_Assignment_:
Output all records below verbatim.

_Input material_:

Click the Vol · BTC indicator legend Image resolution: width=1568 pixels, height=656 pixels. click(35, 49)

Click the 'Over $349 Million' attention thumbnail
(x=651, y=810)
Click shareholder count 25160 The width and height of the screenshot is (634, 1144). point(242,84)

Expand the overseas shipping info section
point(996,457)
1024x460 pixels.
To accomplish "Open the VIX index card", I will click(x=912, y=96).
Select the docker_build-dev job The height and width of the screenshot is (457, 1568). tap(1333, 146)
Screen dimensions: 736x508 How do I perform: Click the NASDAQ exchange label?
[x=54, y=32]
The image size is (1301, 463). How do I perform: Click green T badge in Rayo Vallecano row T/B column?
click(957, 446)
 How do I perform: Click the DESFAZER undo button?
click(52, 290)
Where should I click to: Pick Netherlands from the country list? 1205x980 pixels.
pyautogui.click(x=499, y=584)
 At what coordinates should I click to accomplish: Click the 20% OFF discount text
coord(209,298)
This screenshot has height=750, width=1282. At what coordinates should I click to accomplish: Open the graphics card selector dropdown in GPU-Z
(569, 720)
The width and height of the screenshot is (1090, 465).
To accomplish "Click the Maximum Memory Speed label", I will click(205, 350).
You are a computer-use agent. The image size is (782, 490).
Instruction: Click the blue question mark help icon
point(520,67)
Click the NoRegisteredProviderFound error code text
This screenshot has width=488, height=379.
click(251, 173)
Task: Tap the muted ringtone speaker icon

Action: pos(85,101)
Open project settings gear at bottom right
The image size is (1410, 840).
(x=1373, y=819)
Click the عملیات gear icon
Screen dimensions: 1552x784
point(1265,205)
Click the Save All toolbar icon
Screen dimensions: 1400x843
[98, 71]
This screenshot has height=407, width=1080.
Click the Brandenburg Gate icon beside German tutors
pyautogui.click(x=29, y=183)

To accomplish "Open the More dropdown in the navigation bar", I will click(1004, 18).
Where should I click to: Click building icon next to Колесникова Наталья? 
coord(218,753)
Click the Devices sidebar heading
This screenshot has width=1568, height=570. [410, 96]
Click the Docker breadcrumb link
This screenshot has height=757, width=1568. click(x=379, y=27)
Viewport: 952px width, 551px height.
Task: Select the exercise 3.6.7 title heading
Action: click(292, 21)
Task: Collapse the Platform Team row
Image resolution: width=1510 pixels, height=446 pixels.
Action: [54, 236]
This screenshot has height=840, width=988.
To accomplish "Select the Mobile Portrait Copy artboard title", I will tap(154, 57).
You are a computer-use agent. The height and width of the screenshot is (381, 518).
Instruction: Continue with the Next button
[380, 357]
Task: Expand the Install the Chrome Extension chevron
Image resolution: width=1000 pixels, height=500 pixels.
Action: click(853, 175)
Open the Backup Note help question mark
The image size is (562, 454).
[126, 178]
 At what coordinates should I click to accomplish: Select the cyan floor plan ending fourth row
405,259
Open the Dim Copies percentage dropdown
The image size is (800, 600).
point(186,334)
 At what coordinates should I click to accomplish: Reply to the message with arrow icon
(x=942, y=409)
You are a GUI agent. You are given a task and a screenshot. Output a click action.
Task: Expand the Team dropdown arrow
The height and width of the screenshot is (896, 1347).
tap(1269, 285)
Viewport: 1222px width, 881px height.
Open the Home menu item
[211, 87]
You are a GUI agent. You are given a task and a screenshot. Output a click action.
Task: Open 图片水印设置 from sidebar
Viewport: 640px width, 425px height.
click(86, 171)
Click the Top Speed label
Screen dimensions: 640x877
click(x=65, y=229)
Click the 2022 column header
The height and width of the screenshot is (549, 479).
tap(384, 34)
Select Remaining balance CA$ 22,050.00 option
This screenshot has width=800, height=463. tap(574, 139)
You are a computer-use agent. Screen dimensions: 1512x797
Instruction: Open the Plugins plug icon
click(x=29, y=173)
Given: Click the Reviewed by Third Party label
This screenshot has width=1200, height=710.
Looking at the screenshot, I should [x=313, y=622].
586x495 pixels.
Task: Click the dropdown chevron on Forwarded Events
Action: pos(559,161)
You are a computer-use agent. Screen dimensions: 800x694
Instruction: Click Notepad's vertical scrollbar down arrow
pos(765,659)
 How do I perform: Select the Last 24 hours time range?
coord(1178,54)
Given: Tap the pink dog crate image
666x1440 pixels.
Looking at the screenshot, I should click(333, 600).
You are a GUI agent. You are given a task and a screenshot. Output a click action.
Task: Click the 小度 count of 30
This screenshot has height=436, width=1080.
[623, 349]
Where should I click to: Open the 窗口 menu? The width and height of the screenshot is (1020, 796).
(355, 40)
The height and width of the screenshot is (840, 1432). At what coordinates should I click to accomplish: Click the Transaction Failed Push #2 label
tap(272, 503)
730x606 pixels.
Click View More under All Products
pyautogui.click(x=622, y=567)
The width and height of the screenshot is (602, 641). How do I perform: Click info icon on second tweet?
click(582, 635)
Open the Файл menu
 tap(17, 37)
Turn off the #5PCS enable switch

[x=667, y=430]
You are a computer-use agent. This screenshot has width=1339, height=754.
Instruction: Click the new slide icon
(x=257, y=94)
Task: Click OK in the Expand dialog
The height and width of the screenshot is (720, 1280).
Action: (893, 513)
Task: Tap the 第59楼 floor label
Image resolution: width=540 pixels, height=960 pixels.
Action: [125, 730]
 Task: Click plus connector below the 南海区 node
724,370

_Output for this task_:
Click the Vol · BTC indicator legend Image resolution: width=1568 pixels, height=656 pixels. click(35, 49)

Click the 'Over $349 Million' attention thumbnail
(x=651, y=810)
Click shareholder count 25160 The width and height of the screenshot is (634, 1144). point(242,84)

Expand the overseas shipping info section
point(996,457)
1024x460 pixels.
To accomplish "Open the VIX index card", I will click(x=912, y=96).
Select the docker_build-dev job The height and width of the screenshot is (457, 1568). tap(1333, 146)
Screen dimensions: 736x508 How do I perform: Click the NASDAQ exchange label?
[x=54, y=32]
The image size is (1301, 463). How do I perform: Click green T badge in Rayo Vallecano row T/B column?
click(957, 446)
 How do I perform: Click the DESFAZER undo button?
click(52, 290)
Where should I click to: Pick Netherlands from the country list? 1205x980 pixels.
pyautogui.click(x=499, y=584)
 At what coordinates should I click to accomplish: Click the 20% OFF discount text
coord(209,298)
This screenshot has height=750, width=1282. At what coordinates should I click to accomplish: Open the graphics card selector dropdown in GPU-Z
(569, 720)
The width and height of the screenshot is (1090, 465).
To accomplish "Click the Maximum Memory Speed label", I will click(205, 350).
You are a computer-use agent. The image size is (782, 490).
Instruction: Click the blue question mark help icon
point(520,67)
Click the NoRegisteredProviderFound error code text
This screenshot has width=488, height=379.
click(251, 173)
Task: Tap the muted ringtone speaker icon

Action: pos(85,101)
Open project settings gear at bottom right
The image size is (1410, 840).
(x=1373, y=819)
Click the عملیات gear icon
Screen dimensions: 1552x784
point(1265,205)
Click the Save All toolbar icon
Screen dimensions: 1400x843
[98, 71]
This screenshot has height=407, width=1080.
Click the Brandenburg Gate icon beside German tutors
pyautogui.click(x=29, y=183)

To accomplish "Open the More dropdown in the navigation bar", I will click(1004, 18).
Where should I click to: Click building icon next to Колесникова Наталья? 
coord(218,753)
Click the Devices sidebar heading
This screenshot has width=1568, height=570. [410, 96]
Click the Docker breadcrumb link
This screenshot has height=757, width=1568. click(x=379, y=27)
Viewport: 952px width, 551px height.
Task: Select the exercise 3.6.7 title heading
Action: click(292, 21)
Task: Collapse the Platform Team row
Image resolution: width=1510 pixels, height=446 pixels.
Action: [54, 236]
This screenshot has height=840, width=988.
To accomplish "Select the Mobile Portrait Copy artboard title", I will tap(154, 57).
You are a computer-use agent. The height and width of the screenshot is (381, 518).
Instruction: Continue with the Next button
[380, 357]
Task: Expand the Install the Chrome Extension chevron
Image resolution: width=1000 pixels, height=500 pixels.
Action: click(853, 175)
Open the Backup Note help question mark
The image size is (562, 454).
[126, 178]
 At what coordinates should I click to accomplish: Select the cyan floor plan ending fourth row
405,259
Open the Dim Copies percentage dropdown
The image size is (800, 600).
point(186,334)
 At what coordinates should I click to accomplish: Reply to the message with arrow icon
(x=942, y=409)
You are a GUI agent. You are given a task and a screenshot. Output a click action.
Task: Expand the Team dropdown arrow
The height and width of the screenshot is (896, 1347).
tap(1269, 285)
Viewport: 1222px width, 881px height.
Open the Home menu item
[211, 87]
You are a GUI agent. You are given a task and a screenshot. Output a click action.
Task: Open 图片水印设置 from sidebar
Viewport: 640px width, 425px height.
click(86, 171)
Click the Top Speed label
Screen dimensions: 640x877
click(x=65, y=229)
Click the 2022 column header
The height and width of the screenshot is (549, 479).
tap(384, 34)
Select Remaining balance CA$ 22,050.00 option
This screenshot has width=800, height=463. tap(574, 139)
You are a computer-use agent. Screen dimensions: 1512x797
Instruction: Open the Plugins plug icon
click(x=29, y=173)
Given: Click the Reviewed by Third Party label
This screenshot has width=1200, height=710.
Looking at the screenshot, I should [x=313, y=622].
586x495 pixels.
Task: Click the dropdown chevron on Forwarded Events
Action: pos(559,161)
You are a computer-use agent. Screen dimensions: 800x694
Instruction: Click Notepad's vertical scrollbar down arrow
pos(765,659)
 How do I perform: Select the Last 24 hours time range?
coord(1178,54)
Given: Tap the pink dog crate image
666x1440 pixels.
Looking at the screenshot, I should click(333, 600).
You are a GUI agent. You are given a task and a screenshot. Output a click action.
Task: Click the 小度 count of 30
This screenshot has height=436, width=1080.
[623, 349]
Where should I click to: Open the 窗口 menu? The width and height of the screenshot is (1020, 796).
(355, 40)
The height and width of the screenshot is (840, 1432). At what coordinates should I click to accomplish: Click the Transaction Failed Push #2 label
tap(272, 503)
730x606 pixels.
Click View More under All Products
pyautogui.click(x=622, y=567)
The width and height of the screenshot is (602, 641). How do I perform: Click info icon on second tweet?
click(582, 635)
Open the Файл menu
 tap(17, 37)
Turn off the #5PCS enable switch

[x=667, y=430]
You are a computer-use agent. This screenshot has width=1339, height=754.
Instruction: Click the new slide icon
(x=257, y=94)
Task: Click OK in the Expand dialog
The height and width of the screenshot is (720, 1280).
Action: (893, 513)
Task: Tap the 第59楼 floor label
Image resolution: width=540 pixels, height=960 pixels.
Action: [125, 730]
 Task: Click plus connector below the 南海区 node
724,370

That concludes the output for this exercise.